Joan watched it with me at the end of a long day and after some time she said: I’m waiting for this to start to make sense.
Me: I think it’s one of those films where this is it—this is just how this family is.
Joan: Maybe I’m too tired to brain this film right now.

After she’d got some rest she liked it, but it’s definitely not a straight-out-of-the-box, straight-forward film.

There is some shocking violence. Some of it you see coming, some you don’t—it’s shocking because it’s immediate and sort of out of nowhere. But it’s always brief. Just a making-a-point sort of punishment violence.

There is some very real erect penis being massaged happening at one point.
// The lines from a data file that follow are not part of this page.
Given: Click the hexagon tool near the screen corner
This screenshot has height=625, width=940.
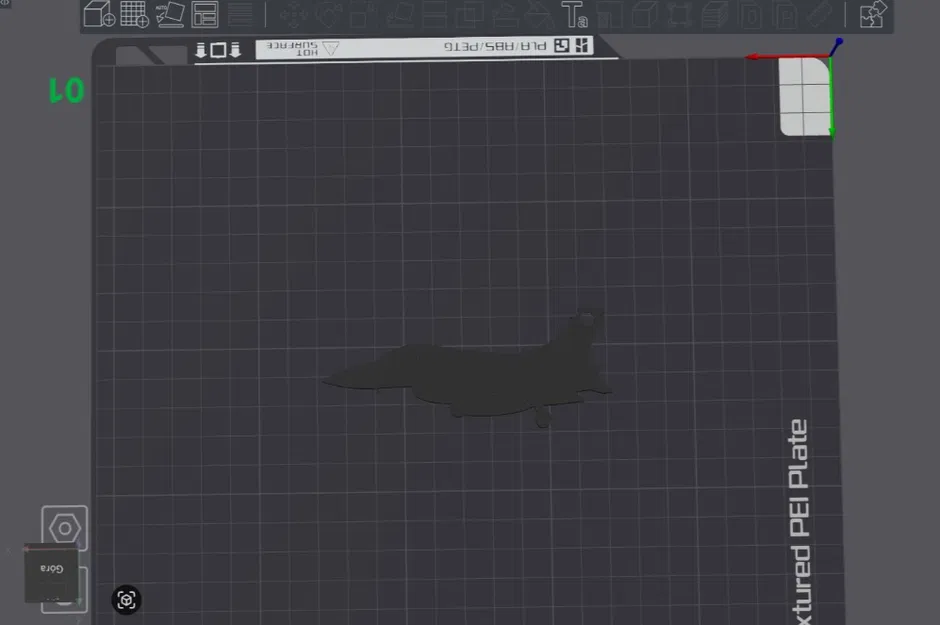Looking at the screenshot, I should pyautogui.click(x=65, y=528).
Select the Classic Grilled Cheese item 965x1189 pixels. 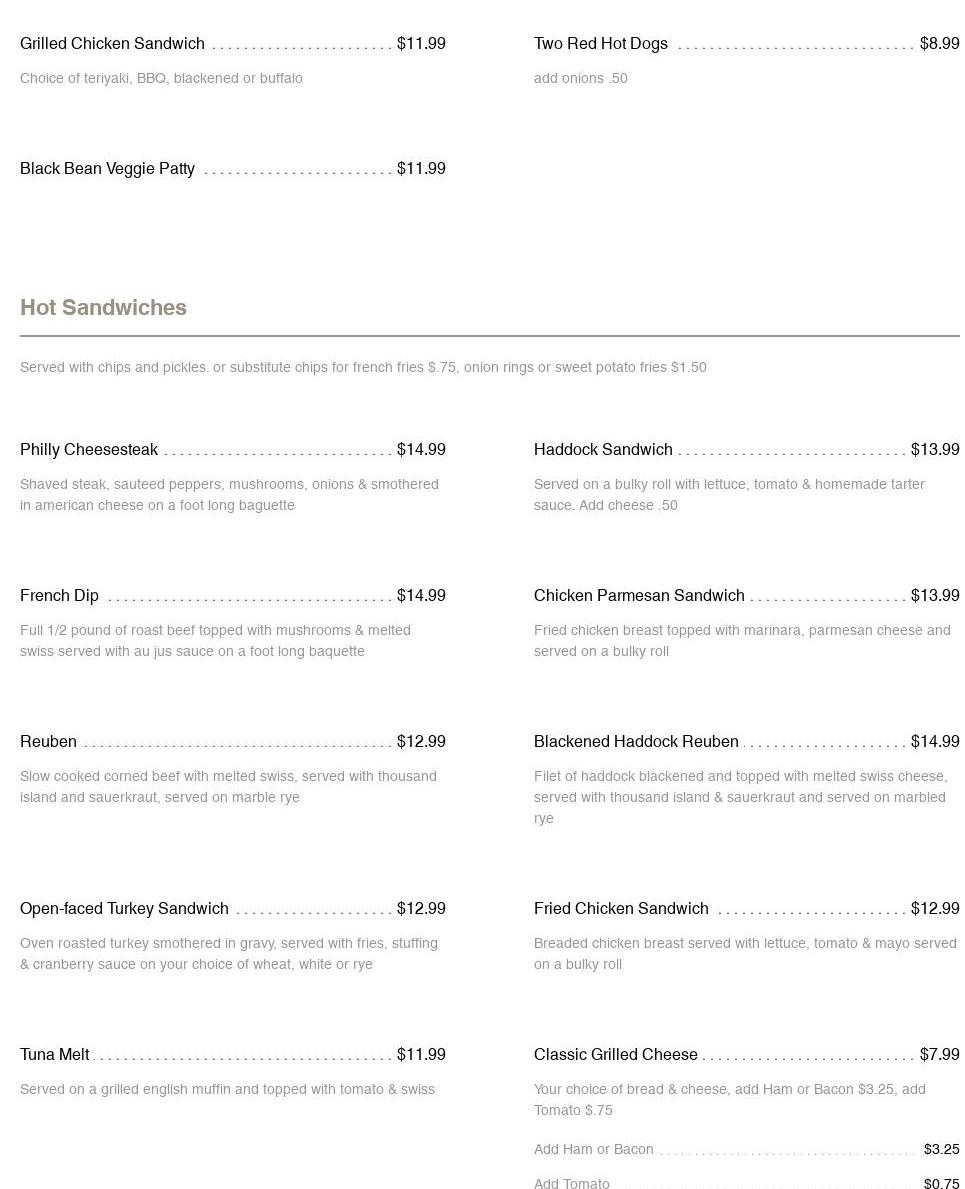click(x=616, y=1055)
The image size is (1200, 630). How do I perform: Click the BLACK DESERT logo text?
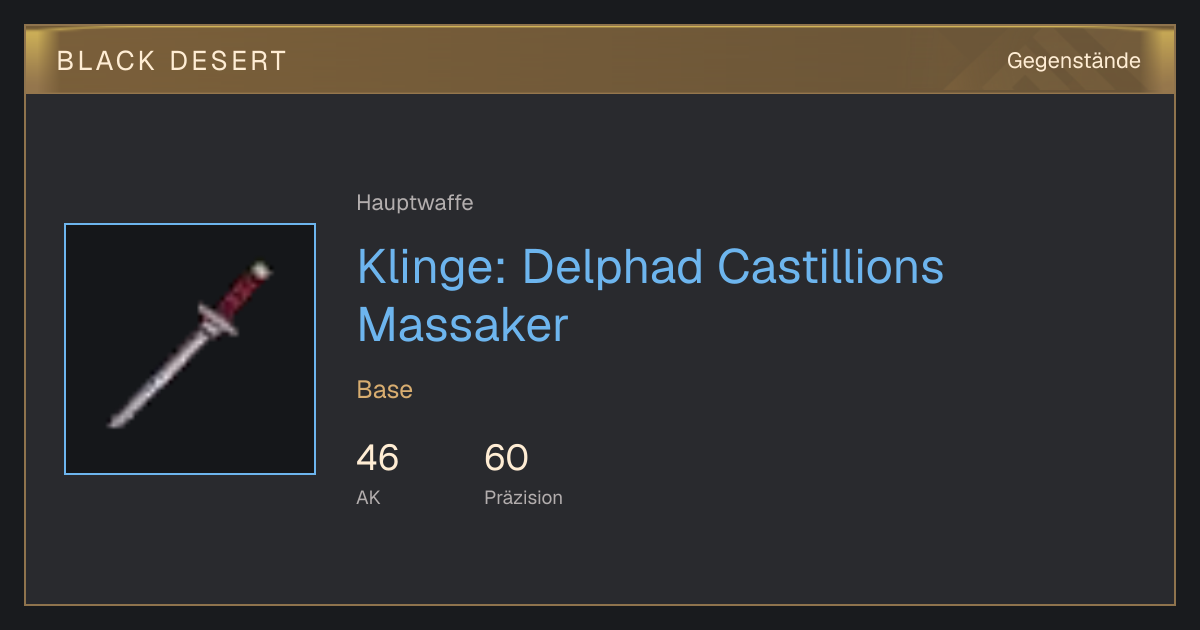[172, 61]
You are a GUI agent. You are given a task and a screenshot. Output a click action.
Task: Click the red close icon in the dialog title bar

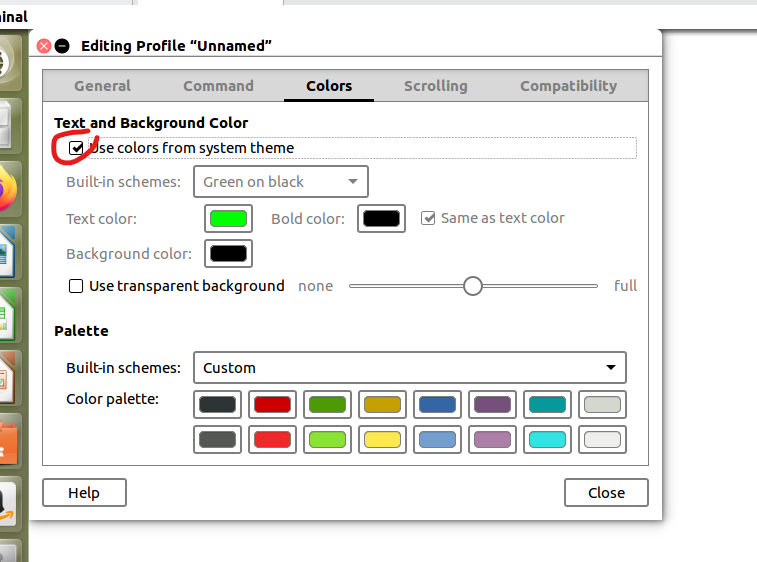click(x=44, y=46)
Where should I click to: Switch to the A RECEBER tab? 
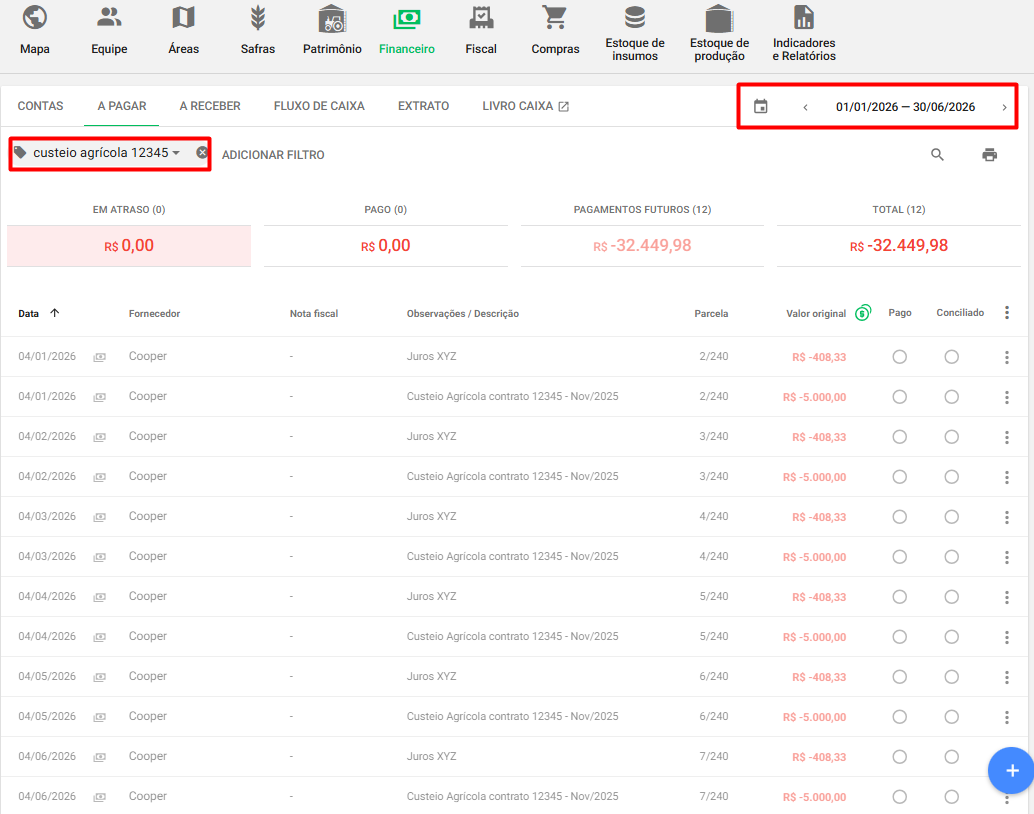point(210,106)
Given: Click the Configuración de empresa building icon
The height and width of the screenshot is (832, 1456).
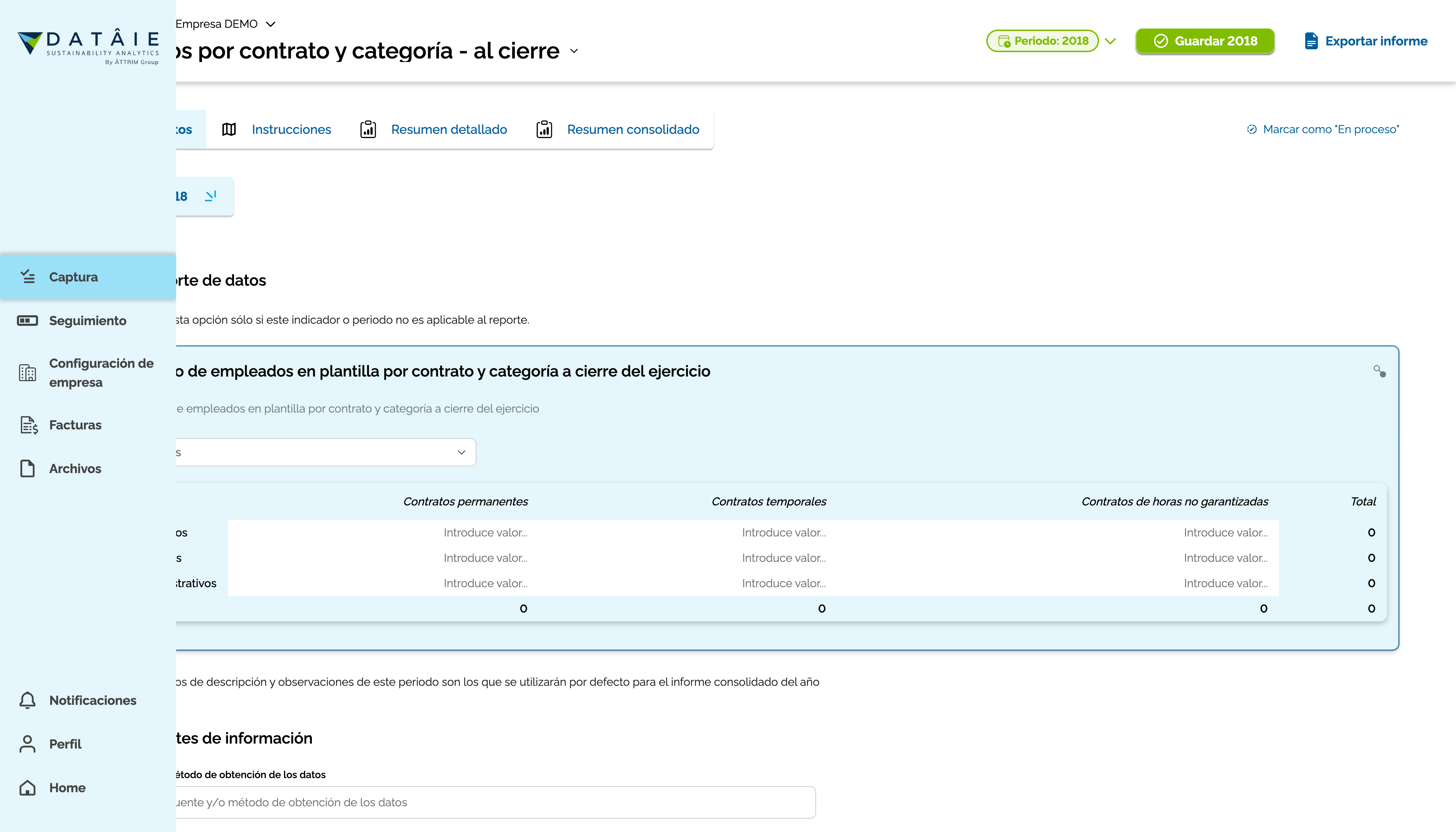Looking at the screenshot, I should (27, 373).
As well as some incest, but it wasn’t really surprising with this family, I have to say. If that’s going to put you off then here’s your warning.

I really liked it. It was just weird. Just a little off-kilter. But it wasn’t strange just to be strange. It made sense within its oddness.

Walter said it was like the kids had been raised on language tapes where thirty percent of the words were wrong, which is accurate in that the parents were intentionally telling the kids inaccurate words, but the entire way they approached life was off.

The directing was great, the acting was top-notch. I highly recommend this one and would re-watch it. It’s not overtly kinky per se, but there’s masochism and incest? I’m not sure why it made it onto the Wikipedia page of BDSM on film, but that’s where I found it and I’m glad I did.